Daniel Saldana, US man who spent 33 years in prison, freed after evidence finds he wasn't at the crime scene

Daniel Saldana, right, leaves the Los Angeles Hall of Justice with his attorney Mike Romano on Thursday.
Daniel Saldana, right, leaves the Los Angeles Hall of Justice with his attorney Mike Romano on Thursday. Photo credit: Carolyn Cole/Los Angeles Times/Getty Images

A man has been freed from prison after serving 33 years for a crime Los Angeles prosecutors now say he didn’t commit, after reviewing exonerating evidence revealed by another prisoner six years ago, the district attorney announced.

Daniel Saldana was sentenced to 45 years in prison after he and two others were convicted of attempted murder in a 1989 incident in which a group of six high school students was fired upon while driving, apparently mistaken for gang members, a news release from Los Angeles District Attorney George Gascón’s office said. Two of the students were injured.

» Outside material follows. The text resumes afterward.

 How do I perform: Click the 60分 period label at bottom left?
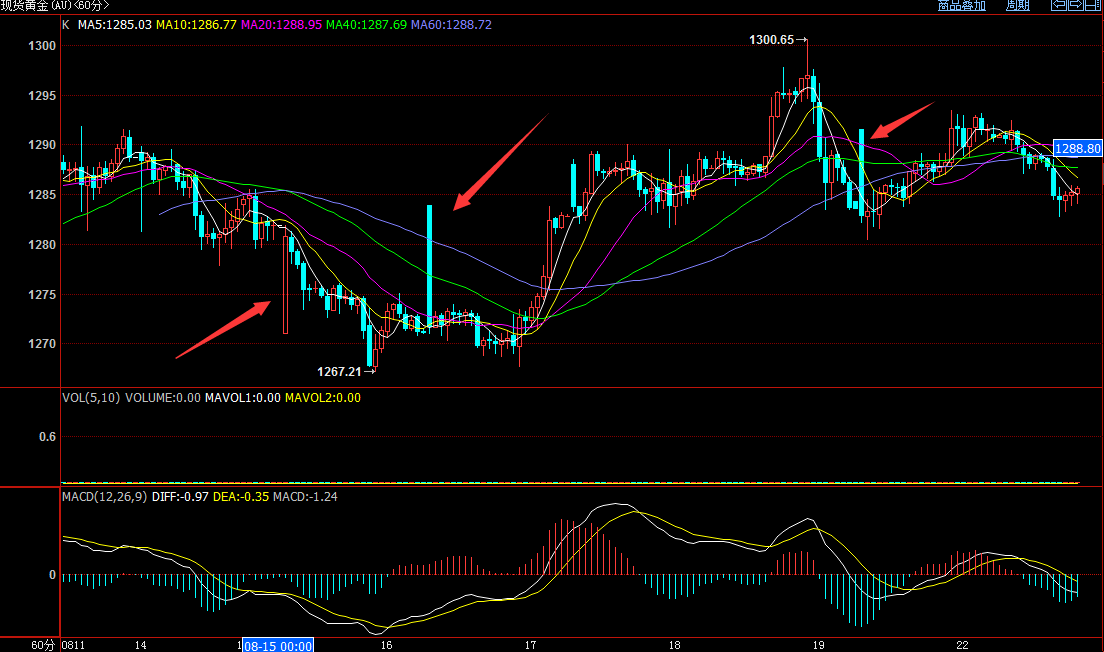coord(40,645)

But a re-examination of the case this year “determined that Daniel Saldana is innocent of the crimes he was convicted of and spent 33 years in prison for,” Gascón said in a news conference Thursday.

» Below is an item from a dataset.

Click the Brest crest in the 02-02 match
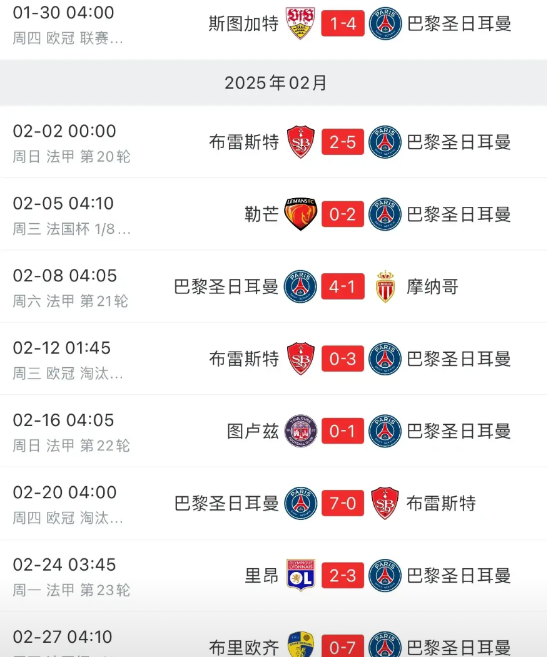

“I never lost hope,” Saldana said at the news conference. “I’m innocent – 100 percent – I’ve been saying that from Day One,” he said.

The exonerating evidence was disclosed during a 2017 parole hearing for one of Saldana’s co-defendants, Raul Vidal, who told the parole board not only did Saldana not participate in the shooting, but he was not present at the time, Gascón said.

The new information had not been shared with Saldana or his attorney, Gascón said.

Vidal was granted parole and released because he was in the US illegally. He was deported, according to Saldana’s attorney. Vidal has not been in touch with anyone related to the case since then.

It wasn’t until February the statement from the parole hearing was presented to Gascón’s office by California’s Board of Parole Hearings, which since 2017 has had new members.

“This information was clearly exonerating information, which the DA’s office was required to turn over to Mr. Saldana or his attorney, but it was not turned over. This failure to investigate this matter in 2017 cost Mr. Saldana an additional six years in prison,” Gascón said.

“This is overwhelming,” Saldana said Thursday. “I just knew that one day this was going to come. I’m just so grateful and I just thank God, Jesus.”

Gascón blamed many people for the delay in justice, including the parole board and the prosecutor who attended the hearing “but apparently did nothing.” That deputy district attorney is no longer with the office, Gascón said.

“Mr. Saldana, you always maintained your innocence and I want to apologize to you once again, to you and your family for this failure,” the district attorney said. “I know that this won’t bring back the decades you endured in prison, and I hope that our apology is some small comfort to you as you begin your new life.”

The California Department of Corrections and Rehabilitation said in a statement it is pleased the district attorney’s office took action on the case and noted the board “maintains transparency by conducting hearings that include the presence and participation of appropriate parties, including legal counsel for the incarcerated person and a representative from the District Attorney’s Office.”

“Daniel Saldana’s claims of innocence by his co-defendant were made in a setting with the deputy district attorney present – making their office aware of these claims in 2017,” the department said. “If the claims of innocence had been made in a setting without the deputy district attorney present, the Board would have been responsible to refer the matter to the prosecuting agency.”

Saldana will live and work with his family for the foreseeable future, his attorney Mike Romano, director of Stanford Law School’s Three Strikes Project, told CNN.

According to California law, Saldana is entitled to compensation for being wrongfully convicted. “It is to be determined exactly how much, but not an insignificant amount of money,” Romano said.

Romano described Saldana as “strikingly not bitter and angry, but still in quite a bit of shock.” He is adjusting to life on the outside, and over the past 10 days or so since his release, Saldana has ridden a horse, gone to the movies with his nieces, and visited his mother in the hospital.

“He does not feel angry. He feels lucky,” said Romano. “But it is also incredibly heartbreaking and tragic at the same time.”